Ari Redbord, Global Head of Policy and Government Affairs at blockchain analytics firm TRM Labs, called the order a “concrete step” towards putting the U.S. at the forefront of digital asset adoption. He framed digital asset dominance as an “American strategic interest,” pointing to the sector's explosive growth that has seen stablecoins achieve transaction volume of $33 trillion in 2025 and a market capitalization exceding $300 billion.

Crypto and master accounts

At issue is how much discretion the Fed should retain over access to its payment rails.

Master accounts are accounts held at the Federal Reserve that allow eligible institutions to settle payments directly through the central bank, instead of relying on another bank to move money through the U.S. financial system.

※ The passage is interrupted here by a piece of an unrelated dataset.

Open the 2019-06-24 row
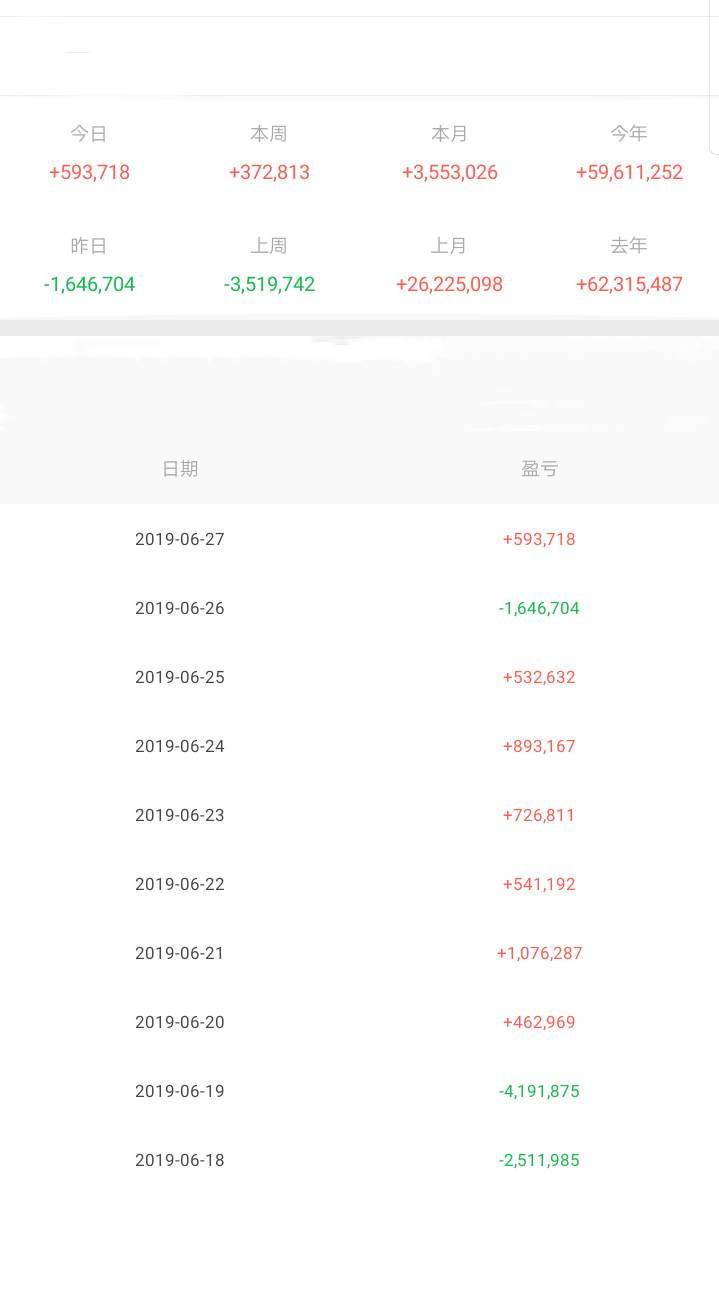Viewport: 719px width, 1311px height. click(359, 746)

The order preserves the Fed’s formal independence because it requests for a review without forcing the central bank to grant access, Luke Nolan, senior researcher at CoinShares, told Decrypt.

“The pressure is somewhat real but it operates through optics, not any legal forcefullness,” Nolan said. “A public 120-day report deadline puts the Fed in a position where any denial has to be defended out loud.”

Concerns about Fed independence are limited, Nolan said, because “final authority on master account access still sits with the Fed, and the Executive Order doesn’t change that.”

“The more interesting concern in my view is the precedent,” he said. “The White House publicly weighing in on what has been treated as a supervisory and risk-management call is certainly different to what we are used to.”

Without the Fed loosening its own risk standards, the order is “largely political messaging,” Nolan said, though it still changes the process by shifting the burden onto the central bank to explain future denials.

Indirect benefits

As well as targeting barriers to entry and incumbent financial services firms, the order asks the Federal Reserve to evaluate whether uninsured depository institutions and nonbank firms, including digital asset companies, can access Reserve Bank payment accounts and services.

The move places the question of Fed access “formally on the table,” Wesley Rios, U.S. and partnerships lead at Morph, told Decrypt, noting that any real path for crypto firms still depends on whether the Fed changes its access standards and sees “enough legal clarity” for nonbank firms.

The order could also be seen as a sign that master account access is becoming part of a wider policy debate over how crypto firms should connect to core U.S. financial infrastructure.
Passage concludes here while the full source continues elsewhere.